En agosto de 1614, el Consejo Supremo de la Inquisición dictó un veredicto, basándose en el informe de Salazar, que sentó jurisprudencia para tratar los casos de brujería. También se intentó reparar a las víctimas, prohibiendo exponer los sambenitos en las iglesias y evitando que las familias de los procesados quedaran marcadas, como era costumbre cuando alguien era condenado por herejía.
Así se comprende por qué cuando en 1621 las Juntas de Guipúzcoa apelaron a la Inquisición de Logroño para que acabara con otra supuesta plaga de brujas en Azpeitia, el tribunal, escaldado, respondiera con evasivas y recomendara a las autoridades que "comprobasen bien" las acusaciones. Lo mismo sucedió con otros casos en Fuenterrabía y en Vizcaya. Al final, ante la falta de cooperación de los inquisidores, los alcaldes desistían y tomaban sus propias medidas.

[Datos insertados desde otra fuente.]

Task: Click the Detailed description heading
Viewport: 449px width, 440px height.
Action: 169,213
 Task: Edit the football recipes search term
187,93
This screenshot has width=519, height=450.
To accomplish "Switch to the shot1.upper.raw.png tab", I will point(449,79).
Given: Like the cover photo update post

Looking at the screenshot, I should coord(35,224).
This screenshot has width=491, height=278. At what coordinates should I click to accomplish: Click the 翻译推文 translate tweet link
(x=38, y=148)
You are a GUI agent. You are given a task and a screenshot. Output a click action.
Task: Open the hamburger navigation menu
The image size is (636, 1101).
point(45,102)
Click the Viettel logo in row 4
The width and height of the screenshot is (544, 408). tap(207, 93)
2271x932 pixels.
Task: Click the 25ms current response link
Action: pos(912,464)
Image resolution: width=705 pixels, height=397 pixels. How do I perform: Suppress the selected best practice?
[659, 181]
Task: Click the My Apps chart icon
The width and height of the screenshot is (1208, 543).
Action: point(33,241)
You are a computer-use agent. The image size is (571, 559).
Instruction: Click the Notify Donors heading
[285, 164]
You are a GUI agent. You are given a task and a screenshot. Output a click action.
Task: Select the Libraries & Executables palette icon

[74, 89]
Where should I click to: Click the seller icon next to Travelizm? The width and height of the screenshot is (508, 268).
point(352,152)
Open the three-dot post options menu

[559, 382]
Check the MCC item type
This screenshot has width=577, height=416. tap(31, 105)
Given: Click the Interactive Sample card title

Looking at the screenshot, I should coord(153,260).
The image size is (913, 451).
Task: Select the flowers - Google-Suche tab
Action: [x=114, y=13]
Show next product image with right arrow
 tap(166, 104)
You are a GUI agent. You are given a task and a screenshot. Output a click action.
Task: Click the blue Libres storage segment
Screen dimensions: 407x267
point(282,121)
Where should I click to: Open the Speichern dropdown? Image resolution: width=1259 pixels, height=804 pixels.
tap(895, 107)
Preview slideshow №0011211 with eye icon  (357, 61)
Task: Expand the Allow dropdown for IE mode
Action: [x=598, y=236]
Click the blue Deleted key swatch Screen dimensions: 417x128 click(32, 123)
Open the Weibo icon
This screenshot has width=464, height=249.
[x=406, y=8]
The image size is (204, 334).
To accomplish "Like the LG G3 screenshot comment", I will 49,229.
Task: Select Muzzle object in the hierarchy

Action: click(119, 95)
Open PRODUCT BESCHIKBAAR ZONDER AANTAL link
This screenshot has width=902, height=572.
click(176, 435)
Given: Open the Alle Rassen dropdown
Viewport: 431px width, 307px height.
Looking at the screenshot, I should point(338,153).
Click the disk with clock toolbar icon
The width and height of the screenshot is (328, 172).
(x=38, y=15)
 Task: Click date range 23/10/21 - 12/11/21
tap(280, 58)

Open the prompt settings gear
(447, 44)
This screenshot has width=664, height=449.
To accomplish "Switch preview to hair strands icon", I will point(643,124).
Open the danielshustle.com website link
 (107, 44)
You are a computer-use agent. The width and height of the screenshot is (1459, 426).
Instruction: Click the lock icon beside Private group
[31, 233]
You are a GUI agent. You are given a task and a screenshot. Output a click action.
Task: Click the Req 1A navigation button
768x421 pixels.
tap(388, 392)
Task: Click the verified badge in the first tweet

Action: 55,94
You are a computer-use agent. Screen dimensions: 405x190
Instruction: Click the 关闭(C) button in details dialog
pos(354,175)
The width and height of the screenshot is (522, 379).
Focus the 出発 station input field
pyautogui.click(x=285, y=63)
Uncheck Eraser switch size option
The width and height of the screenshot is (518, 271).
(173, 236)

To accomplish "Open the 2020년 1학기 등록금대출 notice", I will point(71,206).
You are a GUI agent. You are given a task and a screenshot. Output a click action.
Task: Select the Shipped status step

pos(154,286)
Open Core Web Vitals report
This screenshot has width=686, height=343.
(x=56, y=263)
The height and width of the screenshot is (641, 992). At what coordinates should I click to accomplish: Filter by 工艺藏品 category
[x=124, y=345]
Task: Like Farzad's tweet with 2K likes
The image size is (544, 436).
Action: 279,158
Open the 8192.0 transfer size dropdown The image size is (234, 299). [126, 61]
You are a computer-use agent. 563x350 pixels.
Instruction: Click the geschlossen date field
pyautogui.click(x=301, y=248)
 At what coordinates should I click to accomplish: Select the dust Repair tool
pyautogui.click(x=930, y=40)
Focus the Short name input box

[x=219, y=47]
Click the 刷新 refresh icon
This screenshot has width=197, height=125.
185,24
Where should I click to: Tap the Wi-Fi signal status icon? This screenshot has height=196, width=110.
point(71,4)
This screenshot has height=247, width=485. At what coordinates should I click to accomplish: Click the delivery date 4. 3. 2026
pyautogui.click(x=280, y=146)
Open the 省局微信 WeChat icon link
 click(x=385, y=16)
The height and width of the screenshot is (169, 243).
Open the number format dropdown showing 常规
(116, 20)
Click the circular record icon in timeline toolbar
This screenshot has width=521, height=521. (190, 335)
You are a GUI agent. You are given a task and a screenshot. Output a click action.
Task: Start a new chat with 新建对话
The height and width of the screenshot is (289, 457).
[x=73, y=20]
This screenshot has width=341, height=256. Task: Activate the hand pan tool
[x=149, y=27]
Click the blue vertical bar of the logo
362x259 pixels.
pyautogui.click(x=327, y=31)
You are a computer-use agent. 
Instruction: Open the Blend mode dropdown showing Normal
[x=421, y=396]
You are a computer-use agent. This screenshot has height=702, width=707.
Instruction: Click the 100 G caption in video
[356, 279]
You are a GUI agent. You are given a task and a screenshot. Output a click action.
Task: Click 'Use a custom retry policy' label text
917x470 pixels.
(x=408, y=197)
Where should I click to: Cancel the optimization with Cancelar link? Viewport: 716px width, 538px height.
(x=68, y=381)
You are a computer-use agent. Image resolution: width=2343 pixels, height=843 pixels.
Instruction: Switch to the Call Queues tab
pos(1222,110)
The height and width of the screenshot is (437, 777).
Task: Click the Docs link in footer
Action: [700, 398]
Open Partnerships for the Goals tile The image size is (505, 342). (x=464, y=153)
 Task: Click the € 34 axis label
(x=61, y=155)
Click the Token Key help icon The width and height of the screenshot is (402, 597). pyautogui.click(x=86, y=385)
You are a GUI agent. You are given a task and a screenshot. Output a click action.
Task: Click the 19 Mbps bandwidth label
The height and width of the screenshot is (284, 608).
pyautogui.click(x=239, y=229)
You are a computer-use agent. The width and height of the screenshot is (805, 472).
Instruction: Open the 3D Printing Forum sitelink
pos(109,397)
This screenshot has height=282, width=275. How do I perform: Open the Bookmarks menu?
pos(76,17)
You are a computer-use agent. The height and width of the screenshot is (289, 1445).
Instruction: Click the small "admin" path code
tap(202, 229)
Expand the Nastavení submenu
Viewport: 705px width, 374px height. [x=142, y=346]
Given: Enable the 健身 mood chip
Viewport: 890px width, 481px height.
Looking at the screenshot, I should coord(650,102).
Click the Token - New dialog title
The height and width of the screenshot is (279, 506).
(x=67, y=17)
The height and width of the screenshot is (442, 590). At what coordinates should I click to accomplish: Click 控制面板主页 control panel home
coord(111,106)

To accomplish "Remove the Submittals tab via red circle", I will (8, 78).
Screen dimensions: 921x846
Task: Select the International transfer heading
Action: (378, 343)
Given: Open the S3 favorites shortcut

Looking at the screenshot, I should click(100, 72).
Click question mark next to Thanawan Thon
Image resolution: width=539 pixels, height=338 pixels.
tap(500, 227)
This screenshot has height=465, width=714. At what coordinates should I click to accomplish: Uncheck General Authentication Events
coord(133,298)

Desde entonces, asegura Carmelo Lisón, la brujería satánica "desapareció" de España, y esto explica por qué, mientras en el resto de Europa, entre 1540 y 1700 se habla de 60.000 ejecuciones de supuestas brujas en la hoguera, en España hubo sólo 59. Y estas cifras proceden de una investigación realizada por 29 especialistas durante 4 años, sobre 125.000 procesos inquisitoriales.
El informe de Salazar, de hecho, fue un adelantado a su tiempo y poco conocido. Sería otro pensador e investigador católico, el jesuita Fiedrich von Spee, quien dos décadas más tarde, con su Cautio Criminalis, cuestionaría los abusos cometidos contra los acusados de brujería, logrando así abolir las quemas de brujas en la ciudad de Maguncia, y pasando a la historia como un héroe de los derechos humanos.